Die große Relevanz der europäischen Gesetzgebung für die deutsche Wirtschaft ist unumstritten. Ein Beispiel, das sicher jeder direkt vor Augen hat, ist die Datenschutz-Grundverordnung (DS-GVO). Damit DATEV im Brüsseler Gesetzesdschungel die Übersicht behält, frühzeitig über relevante Entwicklungen auf EU-Ebene in­formiert ist und auf sie reagieren kann, wurde 1995 das DATEV-In­formationsbüro in Brüssel gegrün­det.
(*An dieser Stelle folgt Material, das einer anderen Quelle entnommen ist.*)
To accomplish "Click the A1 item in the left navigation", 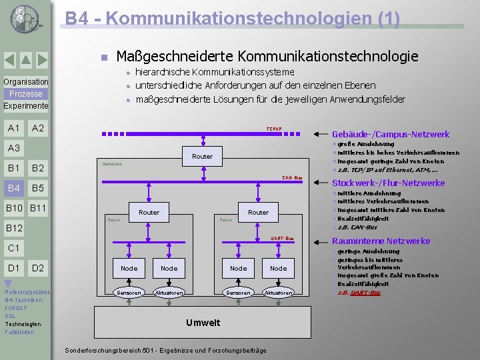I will click(13, 128).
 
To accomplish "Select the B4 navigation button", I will click(13, 188).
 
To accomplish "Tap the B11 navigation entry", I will click(38, 209).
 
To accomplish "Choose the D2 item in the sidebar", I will click(38, 268).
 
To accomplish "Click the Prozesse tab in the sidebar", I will click(25, 94).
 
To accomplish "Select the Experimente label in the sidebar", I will click(25, 106).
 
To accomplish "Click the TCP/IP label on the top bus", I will click(274, 128).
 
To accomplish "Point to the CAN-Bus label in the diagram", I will click(292, 178).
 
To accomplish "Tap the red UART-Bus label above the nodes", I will click(282, 238).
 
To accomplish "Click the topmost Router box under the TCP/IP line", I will click(202, 156).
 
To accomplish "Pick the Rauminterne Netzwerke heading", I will click(381, 241).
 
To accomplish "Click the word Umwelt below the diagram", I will click(203, 323).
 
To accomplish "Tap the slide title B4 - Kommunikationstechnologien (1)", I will click(232, 18).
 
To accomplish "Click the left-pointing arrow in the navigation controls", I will click(10, 61).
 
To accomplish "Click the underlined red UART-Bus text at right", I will click(367, 293).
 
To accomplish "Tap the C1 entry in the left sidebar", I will click(13, 248).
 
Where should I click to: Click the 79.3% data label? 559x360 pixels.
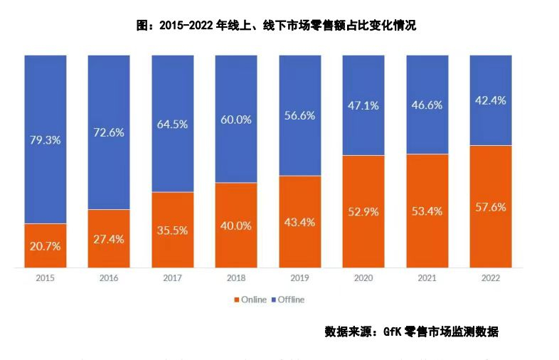pos(46,140)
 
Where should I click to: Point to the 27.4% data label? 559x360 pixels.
pos(109,239)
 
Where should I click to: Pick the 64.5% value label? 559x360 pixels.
pos(172,124)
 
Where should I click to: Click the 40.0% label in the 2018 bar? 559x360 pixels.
pos(236,225)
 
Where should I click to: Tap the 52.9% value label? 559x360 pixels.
pos(363,211)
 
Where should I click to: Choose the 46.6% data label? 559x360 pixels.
pos(427,105)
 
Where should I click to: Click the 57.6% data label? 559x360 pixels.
pos(491,207)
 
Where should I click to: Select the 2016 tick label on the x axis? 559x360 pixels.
pos(109,277)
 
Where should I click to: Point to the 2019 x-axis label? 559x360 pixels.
pos(299,277)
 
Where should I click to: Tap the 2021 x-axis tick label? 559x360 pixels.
pos(427,277)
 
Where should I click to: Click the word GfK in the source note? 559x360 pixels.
pos(393,332)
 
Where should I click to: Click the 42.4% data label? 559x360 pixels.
pos(491,100)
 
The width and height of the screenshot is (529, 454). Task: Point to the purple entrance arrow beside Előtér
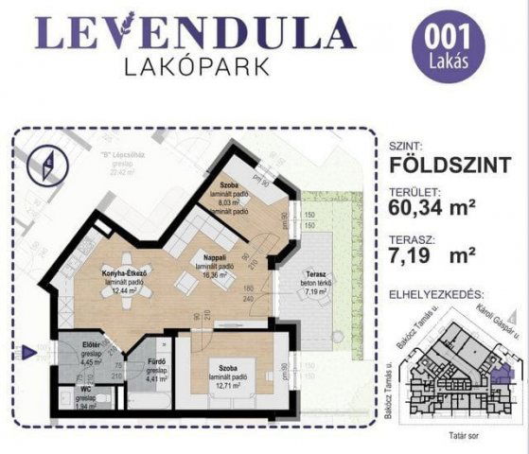click(29, 353)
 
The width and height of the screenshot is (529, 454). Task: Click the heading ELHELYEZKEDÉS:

Auch der Berufsstand ist in Brüssel vertreten.

Aufgabe eines politischen Büros

An erster Stelle stehen die konti­nuierliche Beobachtung und Ana­lyse der politischen Debatten und Gesetzgebungsinitiativen auf EU-Ebene. Über aktuelle Vorhaben frühzeitig informiert zu sein, ist der Schlüssel für die weiterführende Arbeit eines politischen Büros. Zeichnen sich für DATEV und ihre Mitglieder relevan­te Entwicklungen im politischen Brüssel ab, werden umge­hend die betroffenen Abteilungen informiert, um alle Hand­lungsoptionen zu wahren. So kann es zum Beispiel nötig sein, interne Veränderungsprozesse anzustoßen, um sich an die neuen Rahmenbedingungen anzupassen.

Dialog mit den Entscheidungsträgern

Die DATEV-Präsenz vor Ort in Brüssel erleichtert aber auch den aktiven Dialog zu Entscheidungsträgerinnen und Entschei­dungsträgern: DATEV kann durch Fachwissen relevante Infor­mationen beisteuern und auf wichtige Aspekte aus der Pers­pektive von DATEV, ihrer Mitglieder beziehungsweise Kunden hinweisen. Damit das aktive Politikmanagement funktioniert, ist es wichtig, einen steten Dialog mit den relevanten Interes­senvertretern zu führen. Ein wichtiger Bestandteil der politi­schen Arbeit ist nicht zuletzt auch die Zusammenarbeit und Kooperation mit Verbänden und anderen Unternehmen, um Bran­cheninteressen effektiv im politi­schen Prozess zu vertreten.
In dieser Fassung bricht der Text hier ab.